** Opening DATA FOR THE TASK block **
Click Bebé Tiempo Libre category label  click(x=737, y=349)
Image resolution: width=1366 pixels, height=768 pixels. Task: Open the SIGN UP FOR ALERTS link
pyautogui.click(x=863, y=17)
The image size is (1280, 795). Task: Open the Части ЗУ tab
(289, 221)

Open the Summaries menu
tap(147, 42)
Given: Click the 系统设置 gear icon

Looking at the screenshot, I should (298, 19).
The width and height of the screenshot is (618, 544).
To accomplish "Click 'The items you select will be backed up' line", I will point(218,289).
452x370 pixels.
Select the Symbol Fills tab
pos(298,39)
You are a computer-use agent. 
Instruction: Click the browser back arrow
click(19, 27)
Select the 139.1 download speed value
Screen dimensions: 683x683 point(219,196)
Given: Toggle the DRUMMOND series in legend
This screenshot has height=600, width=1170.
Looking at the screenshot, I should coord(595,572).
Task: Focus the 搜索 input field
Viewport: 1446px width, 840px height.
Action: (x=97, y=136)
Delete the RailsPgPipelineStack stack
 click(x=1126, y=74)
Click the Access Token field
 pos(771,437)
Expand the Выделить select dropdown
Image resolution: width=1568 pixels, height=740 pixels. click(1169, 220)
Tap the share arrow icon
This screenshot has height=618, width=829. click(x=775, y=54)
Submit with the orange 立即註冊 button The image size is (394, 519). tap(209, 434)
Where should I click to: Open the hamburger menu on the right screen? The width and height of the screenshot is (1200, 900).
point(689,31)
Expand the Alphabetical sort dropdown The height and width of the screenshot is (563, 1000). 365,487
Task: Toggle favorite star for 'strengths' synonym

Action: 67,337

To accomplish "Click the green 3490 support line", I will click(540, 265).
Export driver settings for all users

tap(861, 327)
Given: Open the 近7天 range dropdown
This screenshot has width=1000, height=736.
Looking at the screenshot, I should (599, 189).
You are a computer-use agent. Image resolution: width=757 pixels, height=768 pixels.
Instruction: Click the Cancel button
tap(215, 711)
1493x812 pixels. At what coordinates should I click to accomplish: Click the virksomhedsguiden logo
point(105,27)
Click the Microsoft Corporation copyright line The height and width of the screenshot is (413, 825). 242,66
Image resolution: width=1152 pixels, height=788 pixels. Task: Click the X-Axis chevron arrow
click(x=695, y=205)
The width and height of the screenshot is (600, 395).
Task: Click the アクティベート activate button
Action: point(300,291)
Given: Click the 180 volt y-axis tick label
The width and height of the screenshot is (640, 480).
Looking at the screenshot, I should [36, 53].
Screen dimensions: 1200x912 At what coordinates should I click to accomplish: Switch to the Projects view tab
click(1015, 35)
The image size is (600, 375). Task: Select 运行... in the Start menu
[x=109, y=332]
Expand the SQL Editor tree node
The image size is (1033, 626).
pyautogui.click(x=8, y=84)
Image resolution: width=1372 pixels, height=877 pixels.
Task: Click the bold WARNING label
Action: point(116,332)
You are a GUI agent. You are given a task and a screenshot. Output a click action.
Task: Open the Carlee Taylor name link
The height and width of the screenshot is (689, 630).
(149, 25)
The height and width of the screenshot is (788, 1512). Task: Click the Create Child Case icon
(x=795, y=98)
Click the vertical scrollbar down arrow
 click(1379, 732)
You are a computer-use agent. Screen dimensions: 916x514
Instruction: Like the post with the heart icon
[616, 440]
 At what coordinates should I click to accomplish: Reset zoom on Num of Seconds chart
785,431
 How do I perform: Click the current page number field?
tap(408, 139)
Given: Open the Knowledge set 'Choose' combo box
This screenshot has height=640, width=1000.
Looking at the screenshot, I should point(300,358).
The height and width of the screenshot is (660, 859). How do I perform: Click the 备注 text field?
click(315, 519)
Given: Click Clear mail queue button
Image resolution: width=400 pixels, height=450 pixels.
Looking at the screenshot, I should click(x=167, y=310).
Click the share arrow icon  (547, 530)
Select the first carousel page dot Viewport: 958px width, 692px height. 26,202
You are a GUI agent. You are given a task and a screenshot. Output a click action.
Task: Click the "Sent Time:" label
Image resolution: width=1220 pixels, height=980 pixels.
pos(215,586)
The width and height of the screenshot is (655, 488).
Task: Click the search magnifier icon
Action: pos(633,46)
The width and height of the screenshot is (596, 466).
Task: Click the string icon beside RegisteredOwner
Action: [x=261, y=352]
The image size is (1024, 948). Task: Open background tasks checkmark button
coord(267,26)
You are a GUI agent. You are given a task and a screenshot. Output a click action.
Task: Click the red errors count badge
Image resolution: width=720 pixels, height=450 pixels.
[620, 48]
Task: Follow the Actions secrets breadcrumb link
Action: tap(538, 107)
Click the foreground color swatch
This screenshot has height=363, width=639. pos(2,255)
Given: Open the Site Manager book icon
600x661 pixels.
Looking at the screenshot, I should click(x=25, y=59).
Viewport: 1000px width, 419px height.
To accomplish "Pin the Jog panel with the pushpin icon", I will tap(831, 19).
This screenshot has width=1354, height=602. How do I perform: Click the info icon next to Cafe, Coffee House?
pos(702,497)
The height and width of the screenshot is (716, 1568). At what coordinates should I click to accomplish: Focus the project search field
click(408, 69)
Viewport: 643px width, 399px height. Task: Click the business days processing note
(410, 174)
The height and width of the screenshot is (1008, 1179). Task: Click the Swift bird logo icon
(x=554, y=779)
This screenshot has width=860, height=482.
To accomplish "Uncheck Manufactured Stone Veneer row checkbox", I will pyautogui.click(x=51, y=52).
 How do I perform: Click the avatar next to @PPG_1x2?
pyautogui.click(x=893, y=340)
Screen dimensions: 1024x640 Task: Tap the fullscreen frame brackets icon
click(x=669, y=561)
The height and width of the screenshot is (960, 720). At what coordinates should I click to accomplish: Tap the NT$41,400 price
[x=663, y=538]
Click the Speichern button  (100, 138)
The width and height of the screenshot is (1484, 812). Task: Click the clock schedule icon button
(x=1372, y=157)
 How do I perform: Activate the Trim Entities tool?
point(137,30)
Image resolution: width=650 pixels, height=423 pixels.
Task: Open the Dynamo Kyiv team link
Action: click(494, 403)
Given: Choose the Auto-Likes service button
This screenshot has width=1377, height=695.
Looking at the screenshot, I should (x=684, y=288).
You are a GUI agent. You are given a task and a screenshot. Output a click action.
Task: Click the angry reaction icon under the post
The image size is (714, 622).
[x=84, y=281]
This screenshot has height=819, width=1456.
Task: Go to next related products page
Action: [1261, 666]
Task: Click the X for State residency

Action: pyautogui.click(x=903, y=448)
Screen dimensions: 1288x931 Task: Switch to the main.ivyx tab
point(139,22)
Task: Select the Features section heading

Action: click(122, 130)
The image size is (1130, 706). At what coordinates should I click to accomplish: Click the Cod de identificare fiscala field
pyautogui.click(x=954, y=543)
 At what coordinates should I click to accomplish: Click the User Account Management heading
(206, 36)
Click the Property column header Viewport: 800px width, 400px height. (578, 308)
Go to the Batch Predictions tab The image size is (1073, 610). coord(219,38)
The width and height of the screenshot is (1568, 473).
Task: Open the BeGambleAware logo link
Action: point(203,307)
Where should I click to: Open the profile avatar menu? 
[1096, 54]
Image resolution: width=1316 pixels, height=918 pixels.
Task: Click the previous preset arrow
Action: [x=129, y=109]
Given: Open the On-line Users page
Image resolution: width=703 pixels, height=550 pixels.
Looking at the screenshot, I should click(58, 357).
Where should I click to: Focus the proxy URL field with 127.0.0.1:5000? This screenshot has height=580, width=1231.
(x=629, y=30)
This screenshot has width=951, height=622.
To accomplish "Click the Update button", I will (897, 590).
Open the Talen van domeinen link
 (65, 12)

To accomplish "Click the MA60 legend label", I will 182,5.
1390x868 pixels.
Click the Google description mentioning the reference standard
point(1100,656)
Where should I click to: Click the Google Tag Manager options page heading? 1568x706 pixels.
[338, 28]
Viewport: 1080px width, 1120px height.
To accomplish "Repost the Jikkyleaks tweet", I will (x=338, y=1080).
** Closing DATA FOR THE TASK block **
INSTRUCTIONS FOR THE TASK
For this task, write out exactly the lines of the entries above, starting at the line with "The width and height of the screenshot is (618, 544)." and ending at the line with "You are a computer-use agent. Image", both included, and no others.

RESPONSE TO THIS EXERCISE
The width and height of the screenshot is (618, 544).
To accomplish "Click 'The items you select will be backed up' line", I will point(218,289).
452x370 pixels.
Select the Symbol Fills tab
pos(298,39)
You are a computer-use agent. 
Instruction: Click the browser back arrow
click(19, 27)
Select the 139.1 download speed value
Screen dimensions: 683x683 point(219,196)
Given: Toggle the DRUMMOND series in legend
This screenshot has height=600, width=1170.
Looking at the screenshot, I should coord(595,572).
Task: Focus the 搜索 input field
Viewport: 1446px width, 840px height.
Action: (x=97, y=136)
Delete the RailsPgPipelineStack stack
 click(x=1126, y=74)
Click the Access Token field
 pos(771,437)
Expand the Выделить select dropdown
Image resolution: width=1568 pixels, height=740 pixels. click(1169, 220)
Tap the share arrow icon
This screenshot has height=618, width=829. click(x=775, y=54)
Submit with the orange 立即註冊 button The image size is (394, 519). tap(209, 434)
Where should I click to: Open the hamburger menu on the right screen? The width and height of the screenshot is (1200, 900).
point(689,31)
Expand the Alphabetical sort dropdown The height and width of the screenshot is (563, 1000). 365,487
Task: Toggle favorite star for 'strengths' synonym

Action: 67,337

To accomplish "Click the green 3490 support line", I will click(540, 265).
Export driver settings for all users

tap(861, 327)
Given: Open the 近7天 range dropdown
This screenshot has width=1000, height=736.
Looking at the screenshot, I should (599, 189).
You are a computer-use agent. Image resolution: width=757 pixels, height=768 pixels.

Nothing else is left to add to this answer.